We also know that the President and the Republicans in Congress have not done their job when it comes to Homeland Security. We need increased protections of our nation's ports right now; we need the ability to scan tanker boxes for weapons, for the parts for weapons, for weaponized germs and chemical weapons, and for nuclear material or weapons; we need the ability to track these imports as they move about the country on rail or by truck; we have the technology to do this, but the president and the Republican Congress have failed to order its implementation. They don't want to pay for it. We need to increase the safety of our food and water supply, and we have the technology to do it, but the president and the Republican Congress have failed to order its implementation--they'd rather cut taxes for rich people.
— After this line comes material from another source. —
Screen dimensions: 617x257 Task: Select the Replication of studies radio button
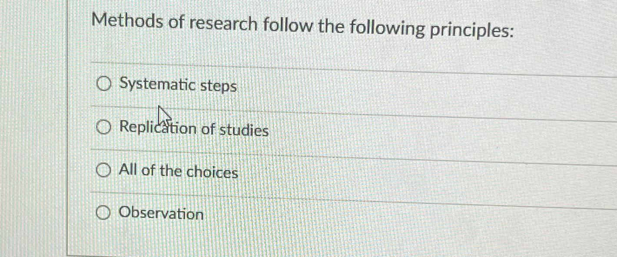103,127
We need to partner with our nation's energy plants, nuclear plants, and chemical plants to shore up their security and improve safety procedures--we have a plan to do this, the 9/11 commission outlined a plan to do this, but the president, the Republican Congress, and their cronies in these industries have refused to implement these plans--they don't want to pay for them.
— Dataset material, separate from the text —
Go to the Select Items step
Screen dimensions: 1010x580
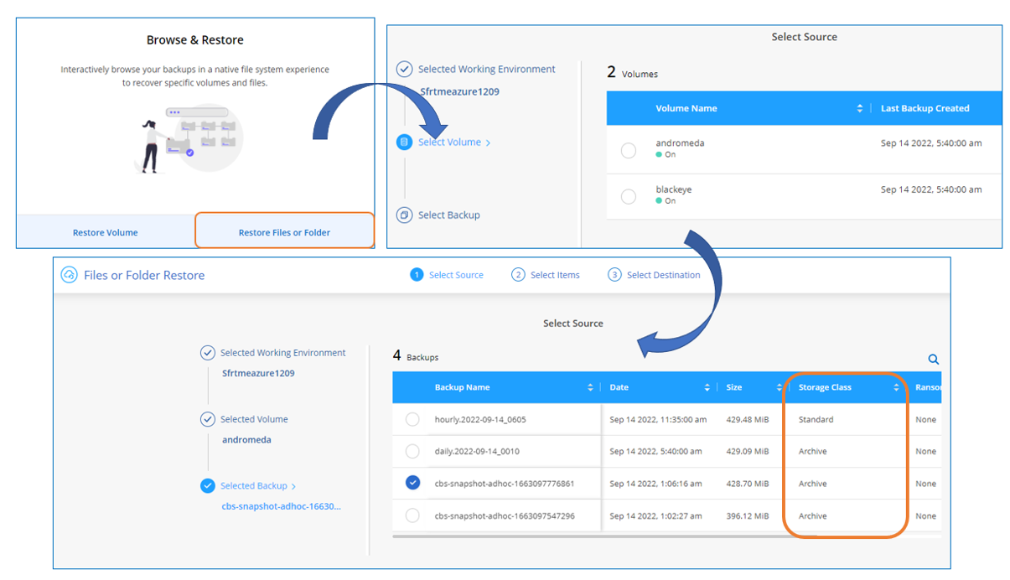pyautogui.click(x=554, y=275)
It is vital that the Democrats are able to force these kinds of badly needed changes into law--they're very good ideas, but until we can take action on them to keep Americans safe, the Republicans will continue to stall on these vital recommendations, instead diverting attention away from these very real and very serious threats to imagined threats of "mushroom clouds," threats that the administration knew were lies when they first started making them. We need a government that believes that Homeland Security is a priority, not just a place to stick campaign contributors and provide the illusion of doing things to keep Americans safe.
Do smart strong national defense and homeland security cost money? Yes. But we've seen for six years now the result of the president and the Republican Congress trying to do it on the cheap. It doesn't work--if you want to be safe, it will cost money.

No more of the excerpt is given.